(Records from a dataset)
++++++++
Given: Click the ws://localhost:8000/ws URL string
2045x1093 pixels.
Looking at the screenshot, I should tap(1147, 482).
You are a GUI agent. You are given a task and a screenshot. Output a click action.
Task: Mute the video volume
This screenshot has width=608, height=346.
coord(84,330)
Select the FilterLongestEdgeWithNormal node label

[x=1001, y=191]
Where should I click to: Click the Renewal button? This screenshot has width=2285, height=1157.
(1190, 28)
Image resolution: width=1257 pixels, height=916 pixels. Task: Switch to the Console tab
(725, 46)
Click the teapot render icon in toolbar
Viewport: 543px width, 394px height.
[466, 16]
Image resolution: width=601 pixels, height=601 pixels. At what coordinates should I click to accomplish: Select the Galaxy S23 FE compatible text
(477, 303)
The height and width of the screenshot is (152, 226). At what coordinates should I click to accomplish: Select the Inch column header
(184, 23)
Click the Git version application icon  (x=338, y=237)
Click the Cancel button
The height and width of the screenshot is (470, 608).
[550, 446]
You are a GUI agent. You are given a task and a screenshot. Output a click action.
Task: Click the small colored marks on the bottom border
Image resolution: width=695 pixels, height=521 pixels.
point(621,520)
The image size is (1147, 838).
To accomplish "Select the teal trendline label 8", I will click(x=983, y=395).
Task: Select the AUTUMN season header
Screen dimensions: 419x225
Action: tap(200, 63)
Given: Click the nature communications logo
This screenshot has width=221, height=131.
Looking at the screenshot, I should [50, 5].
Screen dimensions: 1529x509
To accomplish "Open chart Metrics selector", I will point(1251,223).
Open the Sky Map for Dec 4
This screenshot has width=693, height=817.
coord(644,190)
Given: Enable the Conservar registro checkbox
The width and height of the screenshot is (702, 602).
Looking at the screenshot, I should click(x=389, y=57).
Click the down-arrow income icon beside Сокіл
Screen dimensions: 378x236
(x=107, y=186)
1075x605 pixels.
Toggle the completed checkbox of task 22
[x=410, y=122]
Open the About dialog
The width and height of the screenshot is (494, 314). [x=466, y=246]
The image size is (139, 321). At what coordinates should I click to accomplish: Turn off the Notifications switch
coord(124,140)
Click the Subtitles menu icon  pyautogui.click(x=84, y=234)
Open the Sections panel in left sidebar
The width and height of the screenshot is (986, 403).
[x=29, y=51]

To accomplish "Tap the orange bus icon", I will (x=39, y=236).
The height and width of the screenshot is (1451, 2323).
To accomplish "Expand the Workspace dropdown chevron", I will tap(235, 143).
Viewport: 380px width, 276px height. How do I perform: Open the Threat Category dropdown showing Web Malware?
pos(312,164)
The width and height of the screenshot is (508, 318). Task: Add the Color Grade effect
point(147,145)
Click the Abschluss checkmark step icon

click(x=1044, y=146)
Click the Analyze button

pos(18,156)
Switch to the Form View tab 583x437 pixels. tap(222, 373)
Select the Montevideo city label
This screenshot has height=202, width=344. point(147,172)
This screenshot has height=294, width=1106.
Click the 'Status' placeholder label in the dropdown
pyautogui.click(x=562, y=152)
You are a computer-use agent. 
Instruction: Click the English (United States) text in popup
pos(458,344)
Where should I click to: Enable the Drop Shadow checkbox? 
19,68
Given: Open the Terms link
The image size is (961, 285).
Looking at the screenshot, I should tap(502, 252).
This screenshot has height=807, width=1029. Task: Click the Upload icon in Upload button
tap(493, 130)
++++++++
What you have to do
Please rewrite all the records above as a numbered list, leaving out the blank lines.

Correct answer
1. Given: Click the ws://localhost:8000/ws URL string
2. 2045x1093 pixels.
3. Looking at the screenshot, I should tap(1147, 482).
4. You are a GUI agent. You are given a task and a screenshot. Output a click action.
5. Task: Mute the video volume
6. This screenshot has width=608, height=346.
7. coord(84,330)
8. Select the FilterLongestEdgeWithNormal node label
9. [x=1001, y=191]
10. Where should I click to: Click the Renewal button? This screenshot has width=2285, height=1157.
11. (1190, 28)
12. Image resolution: width=1257 pixels, height=916 pixels. Task: Switch to the Console tab
13. (725, 46)
14. Click the teapot render icon in toolbar
15. Viewport: 543px width, 394px height.
16. [466, 16]
17. Image resolution: width=601 pixels, height=601 pixels. At what coordinates should I click to accomplish: Select the Galaxy S23 FE compatible text
18. (477, 303)
19. The height and width of the screenshot is (152, 226). At what coordinates should I click to accomplish: Select the Inch column header
20. (184, 23)
21. Click the Git version application icon  (x=338, y=237)
22. Click the Cancel button
23. The height and width of the screenshot is (470, 608).
24. [550, 446]
25. You are a GUI agent. You are given a task and a screenshot. Output a click action.
26. Task: Click the small colored marks on the bottom border
27. Image resolution: width=695 pixels, height=521 pixels.
28. point(621,520)
29. The image size is (1147, 838).
30. To accomplish "Select the teal trendline label 8", I will click(x=983, y=395).
31. Task: Select the AUTUMN season header
32. Screen dimensions: 419x225
33. Action: tap(200, 63)
34. Given: Click the nature communications logo
35. This screenshot has width=221, height=131.
36. Looking at the screenshot, I should [50, 5].
37. Screen dimensions: 1529x509
38. To accomplish "Open chart Metrics selector", I will point(1251,223).
39. Open the Sky Map for Dec 4
40. This screenshot has width=693, height=817.
41. coord(644,190)
42. Given: Enable the Conservar registro checkbox
43. The width and height of the screenshot is (702, 602).
44. Looking at the screenshot, I should click(x=389, y=57).
45. Click the down-arrow income icon beside Сокіл
46. Screen dimensions: 378x236
47. (x=107, y=186)
48. 1075x605 pixels.
49. Toggle the completed checkbox of task 22
50. [x=410, y=122]
51. Open the About dialog
52. The width and height of the screenshot is (494, 314). [x=466, y=246]
53. The image size is (139, 321). At what coordinates should I click to accomplish: Turn off the Notifications switch
54. coord(124,140)
55. Click the Subtitles menu icon  pyautogui.click(x=84, y=234)
56. Open the Sections panel in left sidebar
57. The width and height of the screenshot is (986, 403).
58. [x=29, y=51]
59. To accomplish "Tap the orange bus icon", I will (x=39, y=236).
60. The height and width of the screenshot is (1451, 2323).
61. To accomplish "Expand the Workspace dropdown chevron", I will tap(235, 143).
62. Viewport: 380px width, 276px height. How do I perform: Open the Threat Category dropdown showing Web Malware?
63. pos(312,164)
64. The width and height of the screenshot is (508, 318). Task: Add the Color Grade effect
65. point(147,145)
66. Click the Abschluss checkmark step icon
67. click(x=1044, y=146)
68. Click the Analyze button
69. pos(18,156)
70. Switch to the Form View tab 583x437 pixels. tap(222, 373)
71. Select the Montevideo city label
72. This screenshot has height=202, width=344. point(147,172)
73. This screenshot has height=294, width=1106.
74. Click the 'Status' placeholder label in the dropdown
75. pyautogui.click(x=562, y=152)
76. You are a computer-use agent. 
77. Instruction: Click the English (United States) text in popup
78. pos(458,344)
79. Where should I click to: Enable the Drop Shadow checkbox? 
80. 19,68
81. Given: Open the Terms link
82. The image size is (961, 285).
83. Looking at the screenshot, I should tap(502, 252).
84. This screenshot has height=807, width=1029. Task: Click the Upload icon in Upload button
85. tap(493, 130)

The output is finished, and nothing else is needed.